TEXT SEGMENT

For this variation, you can play with the distance between your harms to find what feels most challenging for you.

3. Archer Push-Up

  1. Kneel on the ground and position your hands slightly wider than shoulder-width distance. Turn your hands out to the side.
  2. Extend your legs straight out behind you as in a standard position. Avoid sagging or hiking your hips.
  3. Shift your body weight to the right and bend the right elbow, keeping it close to your ribs. Your left arm will extend out almost straight.
  4. Lower your body until your chest hovers just above the floor.
  5. On an exhale, press into the right palm and push up and out to bring your body back to the center.
  6. Repeat on the opposite side.


This variation really emphasizes single-arm strength, Cheng says. Make sure to take a deep breath as you lower your body and exhale as you return to center.

4. Single-Arm Push-Up

  1. Begin at the top of the push-up. Bring your hands in a few inches and spread your feet several inches wider.

[Stored entries]
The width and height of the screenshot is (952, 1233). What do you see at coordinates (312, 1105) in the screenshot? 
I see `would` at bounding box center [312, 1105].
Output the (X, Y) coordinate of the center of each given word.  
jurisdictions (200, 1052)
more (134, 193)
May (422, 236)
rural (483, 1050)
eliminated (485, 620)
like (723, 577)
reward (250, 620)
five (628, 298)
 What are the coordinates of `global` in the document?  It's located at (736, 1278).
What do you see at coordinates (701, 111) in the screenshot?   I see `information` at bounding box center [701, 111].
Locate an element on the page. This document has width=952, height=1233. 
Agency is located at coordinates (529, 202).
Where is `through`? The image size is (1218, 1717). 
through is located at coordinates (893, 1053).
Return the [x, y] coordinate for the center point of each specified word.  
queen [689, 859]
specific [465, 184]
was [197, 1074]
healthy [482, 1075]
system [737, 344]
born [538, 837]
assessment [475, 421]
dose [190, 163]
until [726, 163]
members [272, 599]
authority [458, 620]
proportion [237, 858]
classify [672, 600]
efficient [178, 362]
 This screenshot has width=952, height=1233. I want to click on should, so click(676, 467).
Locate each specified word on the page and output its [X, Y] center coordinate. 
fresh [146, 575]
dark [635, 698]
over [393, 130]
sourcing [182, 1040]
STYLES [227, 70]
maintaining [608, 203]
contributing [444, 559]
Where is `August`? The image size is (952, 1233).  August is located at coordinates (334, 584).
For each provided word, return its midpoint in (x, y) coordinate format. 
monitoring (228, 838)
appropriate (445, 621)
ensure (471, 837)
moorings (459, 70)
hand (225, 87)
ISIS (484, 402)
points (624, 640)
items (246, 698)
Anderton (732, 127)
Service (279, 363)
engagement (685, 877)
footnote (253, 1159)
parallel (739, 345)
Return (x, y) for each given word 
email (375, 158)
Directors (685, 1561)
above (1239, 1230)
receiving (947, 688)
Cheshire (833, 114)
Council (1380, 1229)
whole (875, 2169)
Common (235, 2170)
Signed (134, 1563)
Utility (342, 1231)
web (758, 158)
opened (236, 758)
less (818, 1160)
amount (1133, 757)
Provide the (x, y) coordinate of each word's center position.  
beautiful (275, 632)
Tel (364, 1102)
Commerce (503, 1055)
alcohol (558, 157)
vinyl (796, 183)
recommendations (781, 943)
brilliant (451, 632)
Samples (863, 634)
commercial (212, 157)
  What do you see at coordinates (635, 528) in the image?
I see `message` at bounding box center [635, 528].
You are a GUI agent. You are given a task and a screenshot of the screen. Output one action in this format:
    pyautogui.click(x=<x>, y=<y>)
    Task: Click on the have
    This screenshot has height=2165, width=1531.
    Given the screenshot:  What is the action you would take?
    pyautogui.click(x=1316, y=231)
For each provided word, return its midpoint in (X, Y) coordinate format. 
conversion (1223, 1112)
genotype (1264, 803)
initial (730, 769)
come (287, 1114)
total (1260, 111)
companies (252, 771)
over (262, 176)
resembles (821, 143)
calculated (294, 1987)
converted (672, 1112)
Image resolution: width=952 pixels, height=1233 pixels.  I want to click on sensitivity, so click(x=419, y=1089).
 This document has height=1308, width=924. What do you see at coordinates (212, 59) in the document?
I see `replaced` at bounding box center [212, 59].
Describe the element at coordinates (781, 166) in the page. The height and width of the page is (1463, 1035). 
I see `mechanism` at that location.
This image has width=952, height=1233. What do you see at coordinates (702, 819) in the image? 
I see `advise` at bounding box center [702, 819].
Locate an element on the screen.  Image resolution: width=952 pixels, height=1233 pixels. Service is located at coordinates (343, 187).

THINGS TO DO
[1] Output everything in the push-up variations text from "2. Extend your" down to "several inches wider.".
[2] Go on with the push-up variations text from the point where it stops.

RESPONSES PER TASK
[1]
2. Extend your legs straight out behind you as in a standard position. Avoid sagging or hiking your hips.
  3. Shift your body weight to the right and bend the right elbow, keeping it close to your ribs. Your left arm will extend out almost straight.
  4. Lower your body until your chest hovers just above the floor.
  5. On an exhale, press into the right palm and push up and out to bring your body back to the center.
  6. Repeat on the opposite side.


This variation really emphasizes single-arm strength, Cheng says. Make sure to take a deep breath as you lower your body and exhale as you return to center.

4. Single-Arm Push-Up

  1. Begin at the top of the push-up. Bring your hands in a few inches and spread your feet several inches wider.

[2]
  2. Put your weight in your right arm and bring your left arm off the ground, either behind your back or at the side of your body.
  3. On an inhale, lower your torso toward the ground, balancing on your legs and right arm.
  4. Once your chest hovers just above the ground, exhale and push back up to the starting position.
  5. After you complete your reps, switch to the other side.


Your body should form a triangle or tripod shape with your single arm out in front and legs spread wide behind you.

5. Superman Push-Up

  1. Start at the top of a push-up, legs extended behind you and hands directly beneath your shoulders.
  2. Bend your elbows and lower toward the ground until your chest is right above the flower.
  3. On an exhale, push into the ground with explosive force.
  4. As you push-up into the air, bring your toes off the ground and extend your arms straight out in front of you.
  5. As you land on the ground, drop right into the next push-up.


If this move is a bit too challenging, you can try a clap push-up, Cheng says. Instead of launching your entire body into the air, keep your toes on the ground and clap your hands every time you come to the top of the push-up. As in the superman, land right into the next rep.

Other Considerations When Building Muscle

When you're trying to build muscle, it's tempting to keep pushing yourself harder until you see results. Don't fall into this trap. Rest is an important part of training and gives your muscles time to recover. Take days off from the gym and aim for 6 to 8 hours of sleep each night, according to Wexner Medical Center.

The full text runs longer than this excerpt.